You will need (serves 1):
1/3 cup plain flour 
1/3 cup oats 
1/2 teaspoon baking powder
1/2 teaspoon vanilla extract 
1 ripe banana 
1/2 cup soya milk (or other plant milk)
1/2 cup blueberries 

Method:
- Put all the ingredients, except for the blueberries, into a blender and blend the mixture until smooth. 
- Transfer the mixture into a jug and stir in the blueberries. 
- Heat a non-stick frying pan over a medium heat until hot. Pour the mixture into the pan to make the pancakes. I can usually make two at once but this will depend on the size of your pan. Cook each pancake for 2-3 minutes on each side. You'll know the pancake is ready to flip when lots of little air bubbles appear on the surface. 
- Serve with your choice of toppings and syrup. I like to make a simple blueberry compote to pour over mine - just add a handful of blueberries to a bowl along with a squeeze of lemon juice and sprinkle of caster sugar and pop in the microwave for a minute. You could also make it in a pot on the stove if you don't have a microwave (I'm just lazy). 
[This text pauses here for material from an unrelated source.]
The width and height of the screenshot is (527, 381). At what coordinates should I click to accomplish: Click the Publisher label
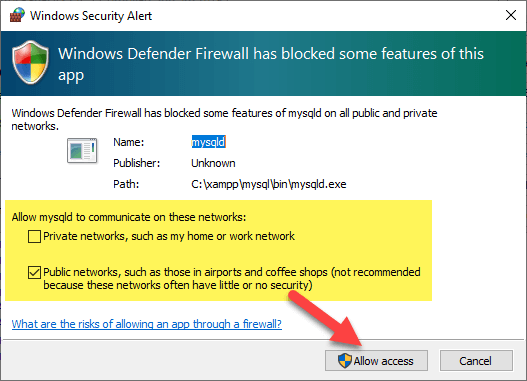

If I was ever to have my own cookbook (a girl can dream), then Sam Murphy's new book is kinda exactly what I would have pictured. It's pretty beautiful and all vegan and it doesn't really get much better than that in my eyes. 

Sometimes I look through recipe books and feel like everything sounds so fancy and a bit too posh for my liking, like it's trying just a bit too hard. I love Sam's book because everything is recognisable, there are lots of old classics, and it just feels really down to earth. There are recipes for 'bacon' and mushroom carbonara, sweet and sour tofu, lemon honey tofu, loaded vegan hot dogs, lots of pizzas and burgers, and cheesy nacho sauce, to name just a few I've been drooling over. Classic faves but with a plant based twist; it's like a guide for how to make all your old favourite dishes vegan. And the thing I love most about this book? Every single recipe has a photo. I don't know why, and I think a lot of people are the same, but I hate when recipes don't have photos, like yea okay I need to know how to make it but I want to see how it looks first.


So far, I've only made two recipes from the book but they've both been really good. The raw cookie dough cereal was divine, although I did end up eating most of the little balls as snacks rather cereal, and honestly, most of the dough just went from the food processor into my mouth... It seriously does taste like cookie dough. I've also made the satay tofu, which was delicious, although it was a little too garlicky for me. I'd just reduce the two cloves to one next time and I reckon it would be perfect for my taste, my boyfriend did love it as it was though. I do love a good peanut satay sauce so as soon as I saw that recipe I knew I had to make it. 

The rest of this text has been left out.